A Faith Rooted in Christ

The sudden and most unexpected deterioration of my central vision, so early into my new college career, truly shook me. For reasons beyond me, I was being forced to face something no one else I knew, in my family or otherwise, had faced before.

The circumstance felt unfair and very scary. Although I was deeply grateful for my strong family upbringing and years of faith, the strength I would need in order to find a new way would have to come from within. That strength would come from a faith rooted in Jesus Christ.

The concept of strength from within, strength from Christ within, has been shared with the body of Christ, and the world at large, by a beautiful variety of voices since the time of Jesus’ death and resurrection.

In the first century A.D., Paul wrote to the Philippians: I can do all things through Christ who strengthens me (Philippians 4:13, NKJV). Paul emphasized, again and again, the concept of Christ in you as his letters gave encouragement to early Christians facing desperately challenging times and circumstances.

Paul knew well where his strength came from. His strength came from a faith rooted in Christ, from Christ living in him.

Thirteen-hundred years later, a renowned Persian poet and teacher named Hafez was famous for saying: I am a hole in a flute that the Christ’s breath moves through; listen to this music. Hafez’ words convey a teaching, a personal understanding, that Christ moved in him.

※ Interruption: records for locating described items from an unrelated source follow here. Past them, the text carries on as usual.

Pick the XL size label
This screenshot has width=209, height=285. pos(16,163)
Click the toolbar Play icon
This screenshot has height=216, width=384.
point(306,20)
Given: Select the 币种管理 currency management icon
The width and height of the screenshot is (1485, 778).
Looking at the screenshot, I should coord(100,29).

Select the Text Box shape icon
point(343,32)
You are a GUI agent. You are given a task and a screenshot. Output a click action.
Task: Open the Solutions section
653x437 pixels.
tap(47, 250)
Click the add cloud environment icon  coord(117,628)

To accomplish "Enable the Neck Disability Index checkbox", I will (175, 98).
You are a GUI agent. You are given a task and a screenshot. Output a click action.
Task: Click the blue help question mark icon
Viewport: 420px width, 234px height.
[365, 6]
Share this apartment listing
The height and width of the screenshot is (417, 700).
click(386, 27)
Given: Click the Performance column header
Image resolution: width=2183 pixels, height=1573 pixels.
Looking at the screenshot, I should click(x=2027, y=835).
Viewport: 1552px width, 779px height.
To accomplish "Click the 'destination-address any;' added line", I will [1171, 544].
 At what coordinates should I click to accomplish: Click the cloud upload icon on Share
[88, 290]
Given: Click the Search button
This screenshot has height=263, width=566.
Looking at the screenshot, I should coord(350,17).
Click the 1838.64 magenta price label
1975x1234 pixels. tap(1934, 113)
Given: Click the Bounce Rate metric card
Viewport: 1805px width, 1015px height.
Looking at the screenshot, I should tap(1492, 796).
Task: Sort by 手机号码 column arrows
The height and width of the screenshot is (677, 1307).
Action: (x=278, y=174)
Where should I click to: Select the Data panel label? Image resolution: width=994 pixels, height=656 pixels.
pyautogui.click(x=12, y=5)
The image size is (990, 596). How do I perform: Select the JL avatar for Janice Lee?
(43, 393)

As such, Hafez’ life (and I would argue our lives as well) can be both rooted in Christ and like beautiful music to the world around us, no matter what challenging times and circumstances we may be facing.

Six-hundred years later, the Scottish Olympian and preacher, Eric Liddell, offered some of my favorite words on strength when he addressed a crowd of enthusiastic spectators track-side and drenched in the pouring rain: And where does the strength come from to see the race to its end? From within.

Liddell’s words, made famous in the 1981 movie, Chariots of Fire, touch on the analogy that life is like a race. As with Paul, who used the very same analogy many times, Liddell knew well that the strength to face whatever race life might present comes from within. Life may well pour down on us. The strength to weather such downpours comes from Christ in us.

And lastly, in more recent times, the words of Martin Luther King Jr. echo those written and spoken by many voices over the last two-thousand years: In the midst of outer dangers, I have felt an inner calm and known resources of strength that only Christ could give. In many instances I have felt the power of God transforming the fatigue of despair into the buoyancy of hope (my emphasis).

Our lives can seem to be full of outer dangers. Our times and circumstances can be extremely challenging and may lead us to feel a sense of despair from time to time. I could certainly relate as I slowly began to lose my central vision. I feared for the future and for the challenges I would eventually face in my life.

As Martin Luther King Jr. wrote, the power of God transforms us. Christ living his life in us brings a strength we could never find on our own. I’m fifty-four years-old now and yes, I have lost all of my central vision, every last bit of it, just as the eye specialist said I would. Yet, I know I’ve been very fortunate to live many years learning how to do everything in life with only peripheral vision. I’ve learned how to face the fears and challenges of my vision, albeit not without some periodic worry. More than that, I’ve come to accept my vision as it is.

When we understand Christ lives his life in us, and we then live from that strength, our lives are transformed. We live in the reality of our humanity and the richness of Christ’s indwelling divinity. The two work together in beautiful harmony. Christ lives in us and we live in him. Living this way helps us to face whatever challenging times life may present.

Thankful for Christ in us—your friend and fellow partner,

Ed Dunn

P.S. From Greg: Many thanks Ed, amen and amen! Christ lives in us and we live in him. Thanks be to God for his amazing grace, and to Jesus, who walks all of our paths and roads with us, and willingly, out of his love, climbs in with us into the most unwelcome ditches and potholes we sometimes occupy. We thank God with a grateful heart that Christ lives in us and we live in him.